- **ВАШЕ ЗАДАНИЕ**: Продолжите приведенное ниже рассуждение о личности и времени, начав сразу после его последней фразы.

Можно ли сказать, что наступает новый этап во взаимоотношениях личности и времени? Конечно, да! Личность сейчас — впервые — влияет на время. И поэтому сохранить сейчас индивидуальную, незапрограммированную, собственную эмоциональную тонкость особенно важно: ведь в руках у нас наконец появилась некоторая сила. Будешь действовать (и писать) не так, как хочется самому, а как принято, как сейчас нужно, — и сразу потеряешь собственную эмоциональную оценку происходящего, собственный моральный ориентир, а действовать «на веру» опасно, история показала нам это.
Зачем такое говорить, если сейчас нам нужнее всего победа, победа любой ценой?!. В том-то и дело, что не любой!

- **МАТЕРИАЛ ДЛЯ РАЗБОРА**:

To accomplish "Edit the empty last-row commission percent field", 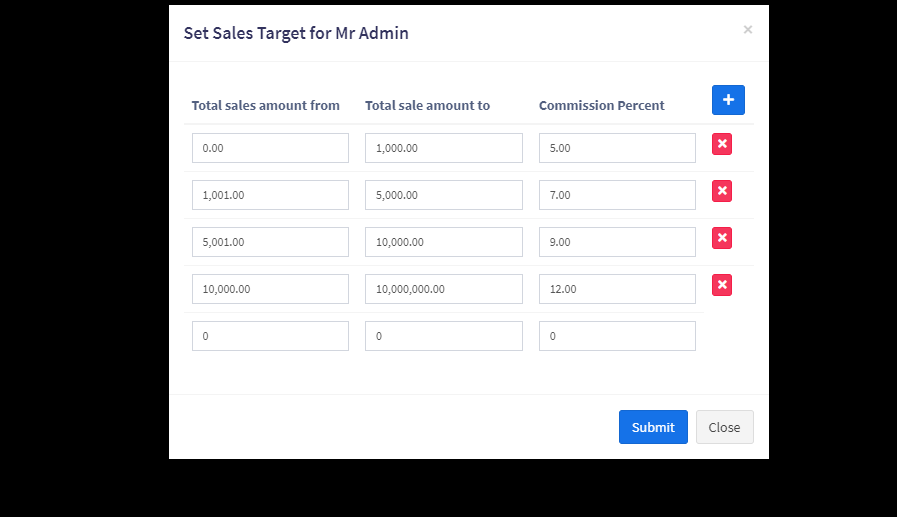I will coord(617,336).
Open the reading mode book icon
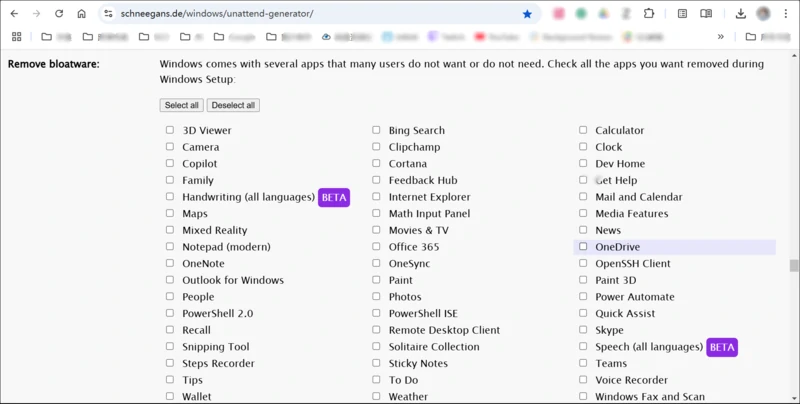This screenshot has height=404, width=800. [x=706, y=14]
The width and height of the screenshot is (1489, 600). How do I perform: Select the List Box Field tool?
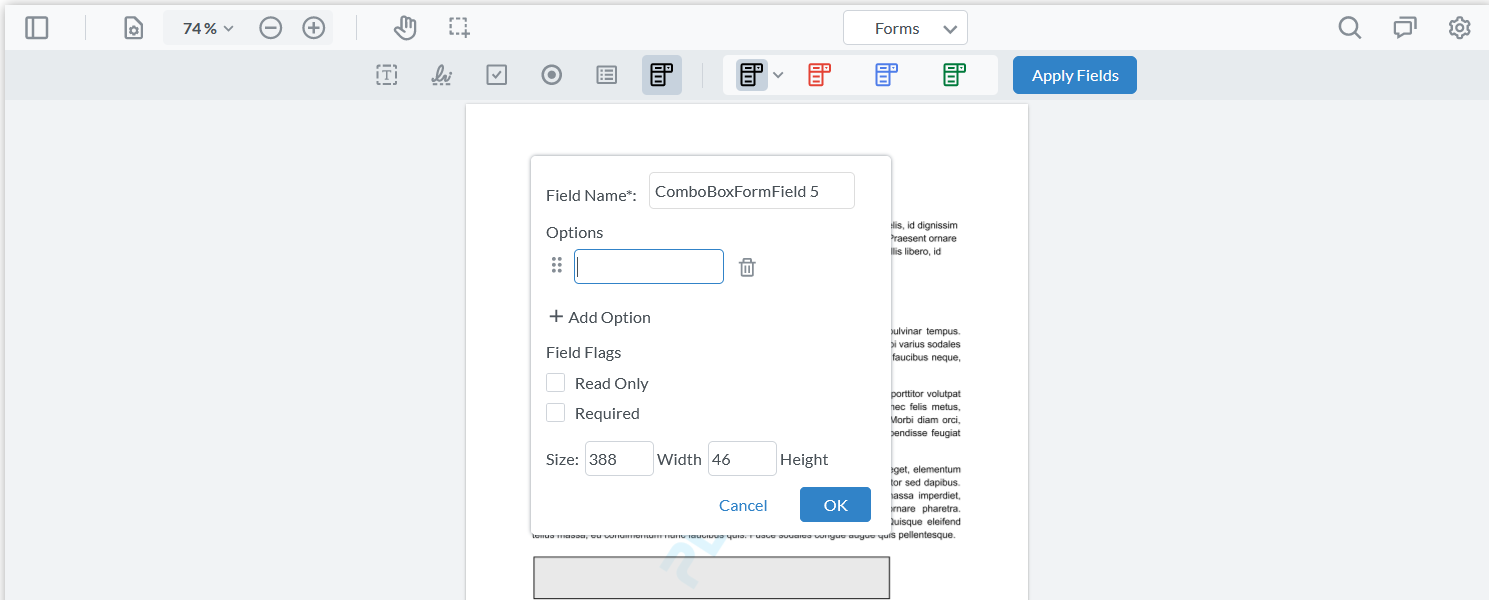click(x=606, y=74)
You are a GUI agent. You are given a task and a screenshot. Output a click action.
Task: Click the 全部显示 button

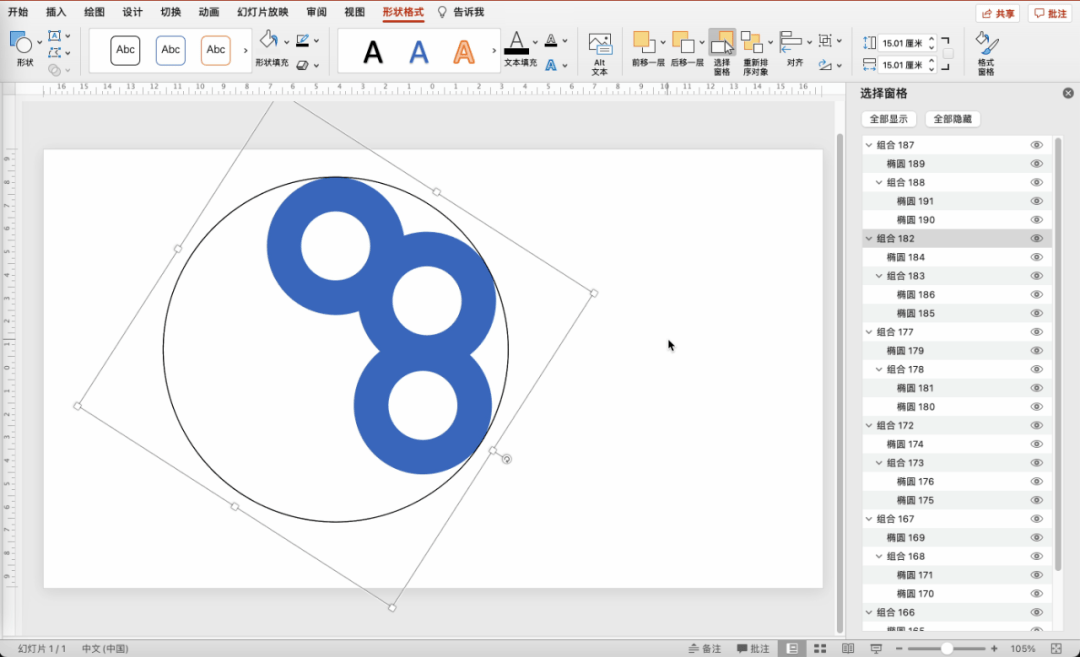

- **РЕЗУЛЬТАТ ЗАДАНИЯ**:
Недавно, живя в доме отдыха с одним моим «сверхпрогрессивным» приятелем, я вдруг заметил, что он демонстративно не здоровается с одним нашим давним знакомым, нашим ровесником. Путем сложных умозаключений я выяснил наконец, в чем дело: знакомый наш был сыном довольно крупного деятеля времен застоя, все новые компрометирующие сведения о его отце появлялись в печати. «Так ты из-за отца, что ли, не здороваешься с ним?! — осененный этой догадкой, воскликнул я. — Но он-то чем виноват?» — «Достаточно уже того, что натворил его отец!» — надменно, с пафосом, весьма довольный своей прогрессивностью, сказал приятель. Новые догмы ничем не лучше старых. Сохранять личный, живой незажатый взгляд на людей и должна настоящая литература, свободная от тенденций и «спецзаданий» во все времена.
Прошлым летом я снимал дачу у хозяина Леши. Уже с утра, измученный политикой, он сидел на крыльце. Веранда, возведение которой я оплатил еще зимой, все еще была без пола. Не те, видимо, времена?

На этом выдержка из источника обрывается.